- _TEXT PROVIDED_:
....................
Sunday, September 28, 2014

Tales of Whales in Monterey

Elegant Terns accompanied us on the way in and out of the harbor today
A few of the passengers on board in Monterey


 Today was day one of my birthday weekend full of salt water and hopefully, loads of birds. We set out from Monterey Harbor. My birding buddy Don was on board too.


On the way out of the harbor, passing the California Sea Lion & cormorant coated jetty
Passing by the Monterey Bay Aquarium on the way out to sea
This summer there was a lot of cold water along the coast. Cold water rises in up-wellings. I think it's because cold water floats - think ice cubes - which is weird because cold air does the opposite, it sinks. I mean, WTH? Cold water carries nutrients and mini-critters up to the surface so hoards of sea birds and whales show up for the feast.  So there were lots of Humpback Whales before we even navigated out of the harbor.
You can see how close to shore these Whales are.The birds are
gulls, some Brown Pelicans and hundreds of Sooty Shearwaters
Flukes as the Humpback dives
Humpback's back
 Barbara and her sister Suzi spent many days this summer, watching Humpback Whales diving and feeding just off shore. It was a wonderful phenomenon, enjoyed by hundreds if not thousands of landlubbers this year.
Sooty Shearwater taking to the sky
Red-necked Phalaropes
A pretty pair of cocoa-colored Common Murres, probably juvenile
Around noon an immense pod of Long-beaked Common Dolphins came up on the boat, riding the slipstream and headed at bat-out-of-hell speed to who knows where. I love dolphins and I particularly enjoy seeing them in massive pods because it so surreal. 
Hundreds of racing Long-beaked Common Dolphins
Faces!
Steep Leap
Everyone loves a Dolphin's tail
Not to be greedy or ungrateful, but whenever I get such nice close ups of dolphins I end up wishing that the day had been a tad sunnier. I mean, imagine the photos above all in blue? Hey, can't have it all I suppose.

The neatest things I saw all day were Dall's Porpoises. They are amazing! Shaped like old throw pillows these water babies can still scoot through the water faster than any other cetacean. They are always an immense treat. They're so fast they're hard to get shots of, even with video.

The only still shot I managed to get of a Dall's Porpoise - it's headed left

We hit a spot where everyone and their finny friends were fishing - Sea Lions, Whales and lots of shearwaters. It gave a nice chance for photographing genuine Whale Tails, by which individual whales are ID'd by nosy scientists.
....................
[Part of a data file]
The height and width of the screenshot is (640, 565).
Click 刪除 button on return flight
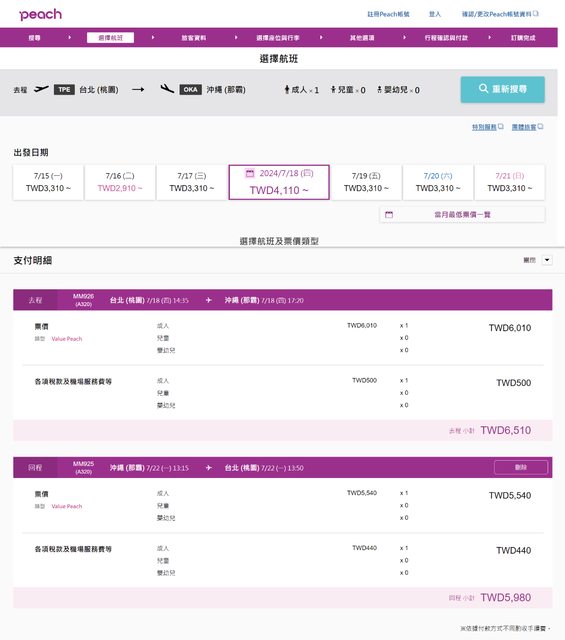(x=521, y=467)
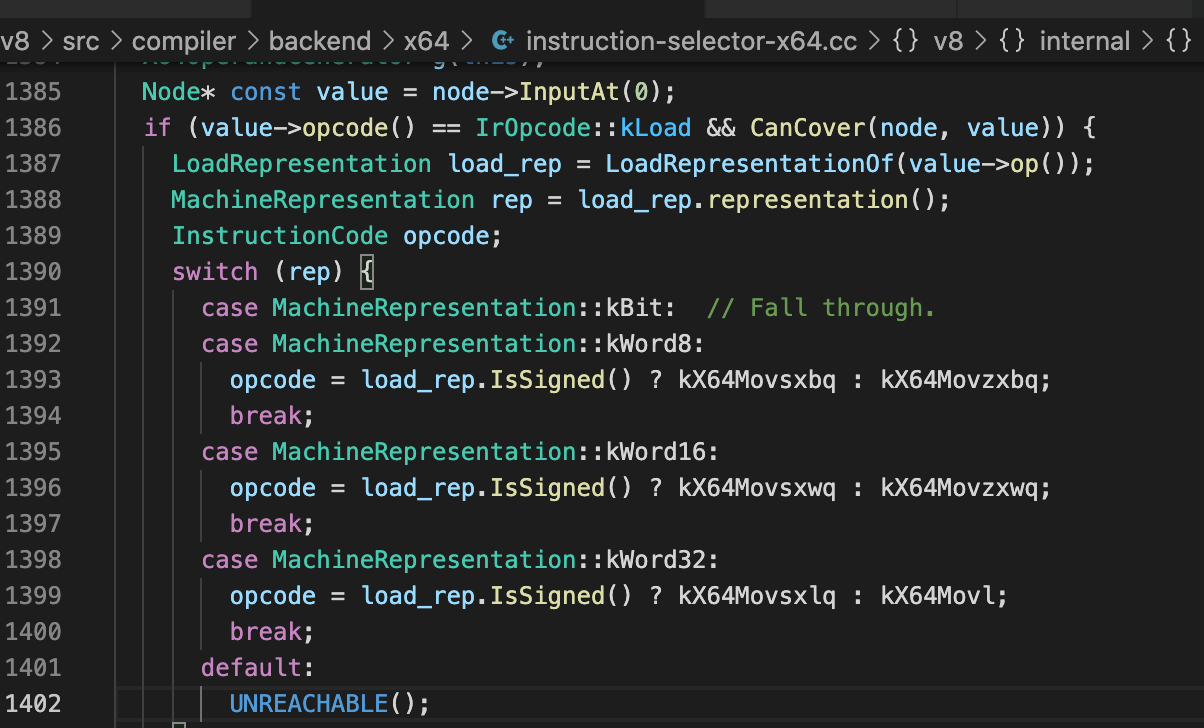
Task: Place cursor on the UNREACHABLE macro call
Action: pyautogui.click(x=308, y=704)
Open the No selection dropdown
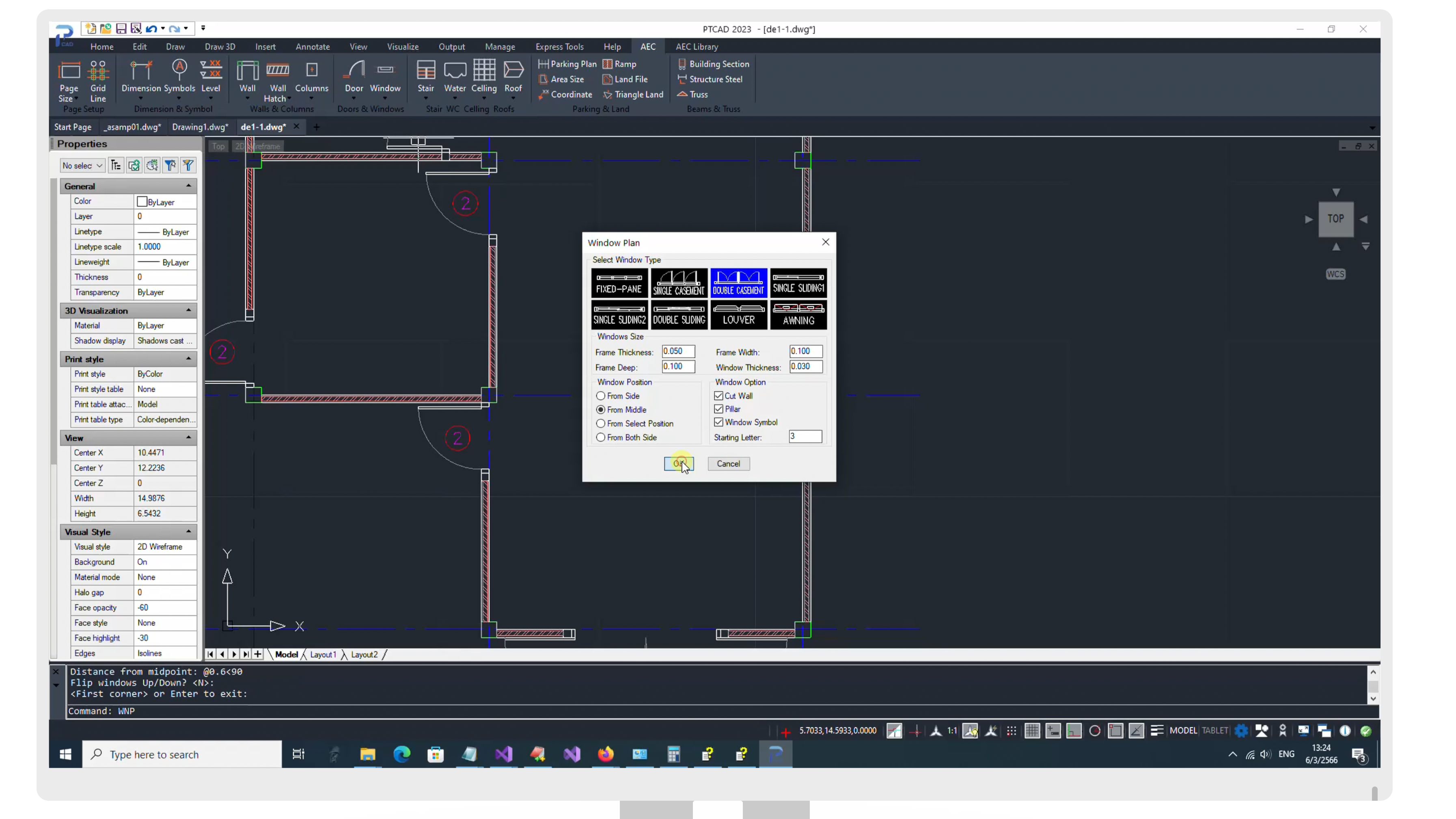This screenshot has height=819, width=1456. pos(82,165)
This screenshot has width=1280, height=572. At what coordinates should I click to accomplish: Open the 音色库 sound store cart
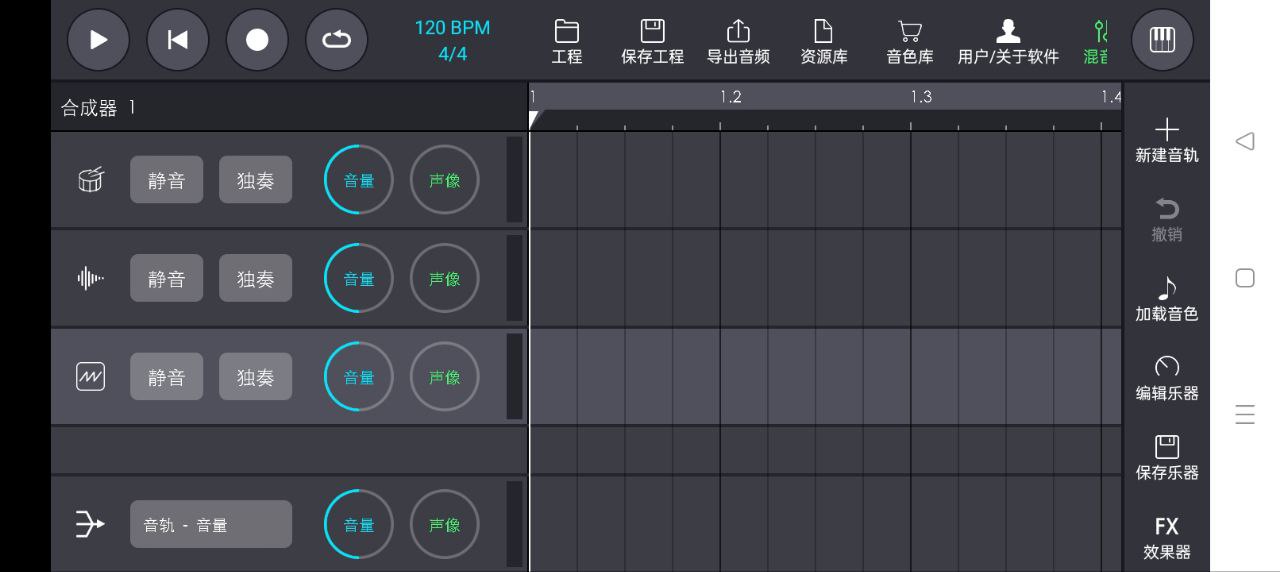909,42
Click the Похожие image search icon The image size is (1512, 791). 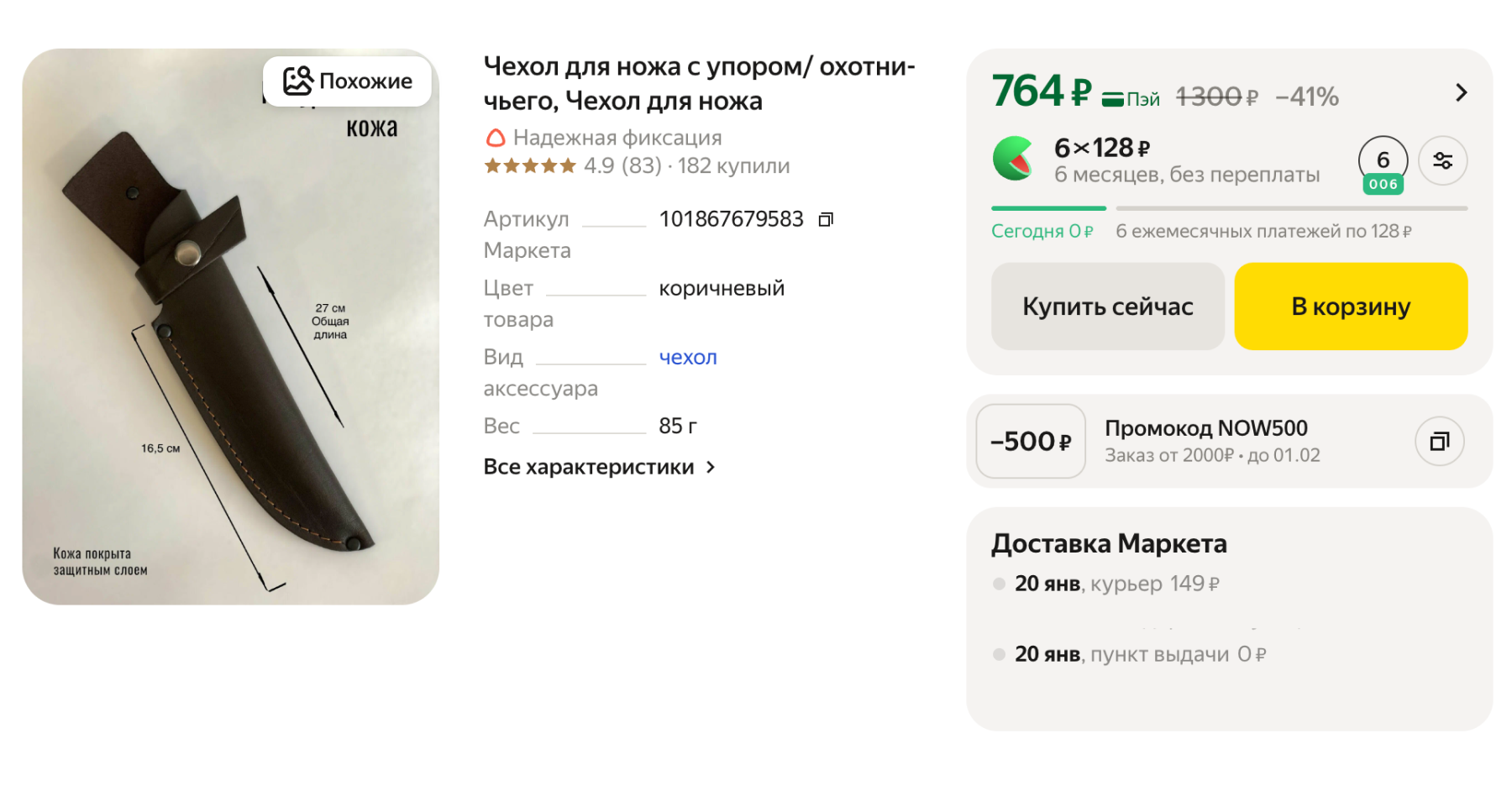[x=296, y=81]
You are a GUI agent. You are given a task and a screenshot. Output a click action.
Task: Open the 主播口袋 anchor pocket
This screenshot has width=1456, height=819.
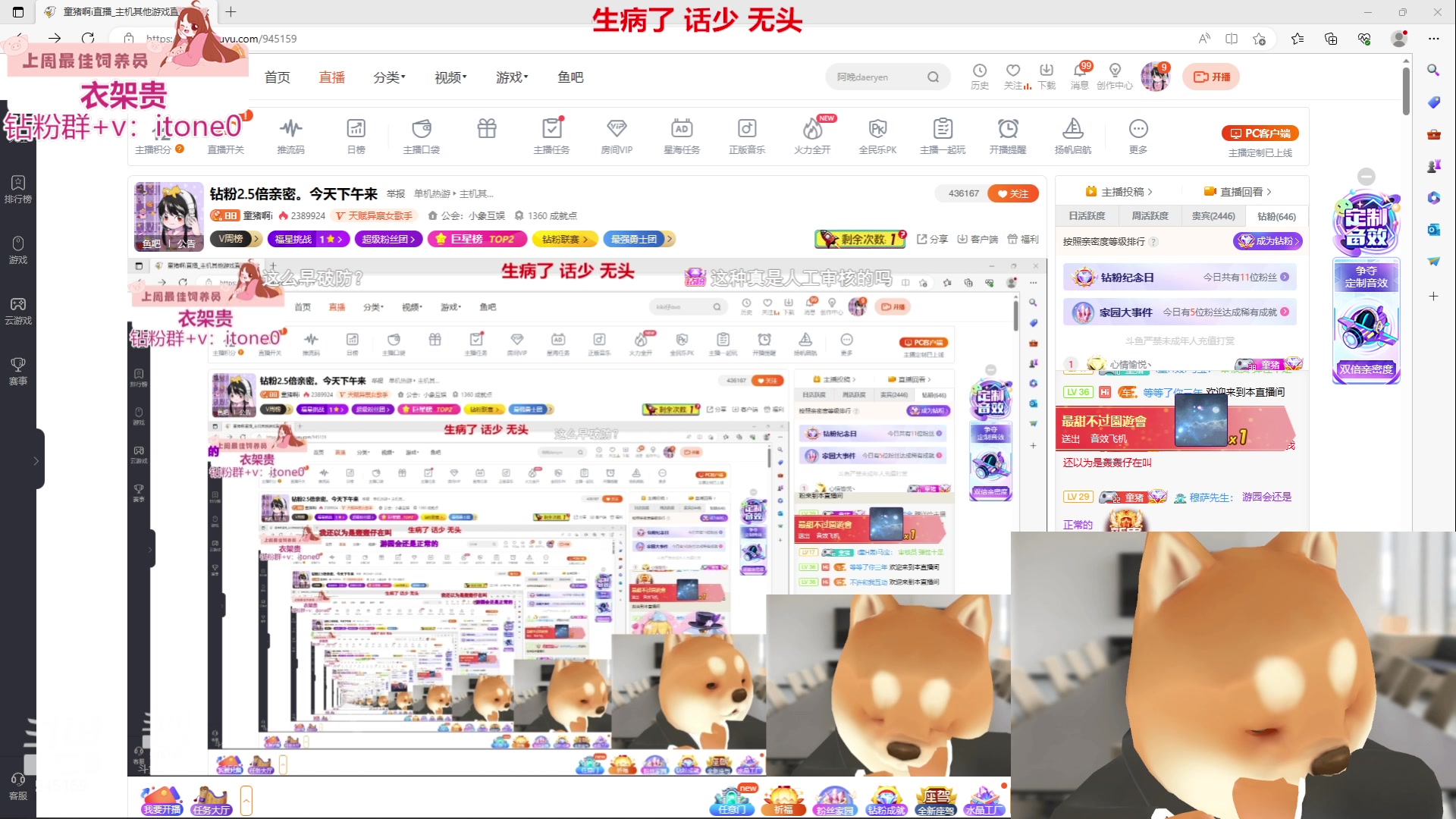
....................
- _INSTRUCTIONS_:
1 – Write out the passage of the Monterey whale blog post that opens with the words containing "Hundreds of racing" and closes with "even with video.".
2 – List every marine mammal species named in the Monterey whale blog post.
3 – Check each statement against the Monterey whale blog post and answer yes or no, quoting the words that decide it.
(a) The dolphin pod reached the boat around noon.
(b) The writer's birding buddy on board was Barbara.
(c) The writer got several still shots of Dall's Porpoises.

- _RESULTS OF THE EXERCISE_:
1 –
Hundreds of racing Long-beaked Common Dolphins
Faces!
Steep Leap
Everyone loves a Dolphin's tail
Not to be greedy or ungrateful, but whenever I get such nice close ups of dolphins I end up wishing that the day had been a tad sunnier. I mean, imagine the photos above all in blue? Hey, can't have it all I suppose.

The neatest things I saw all day were Dall's Porpoises. They are amazing! Shaped like old throw pillows these water babies can still scoot through the water faster than any other cetacean. They are always an immense treat. They're so fast they're hard to get shots of, even with video.

2 –
California Sea Lion
Humpback Whale
Long-beaked Common Dolphin
Dall's Porpoise

3 –
(a) Yes: "Around noon an immense pod of Long-beaked Common Dolphins came up on the boat"
(b) No: "My birding buddy Don was on board too."
(c) No: "The only still shot I managed to get of a Dall's Porpoise"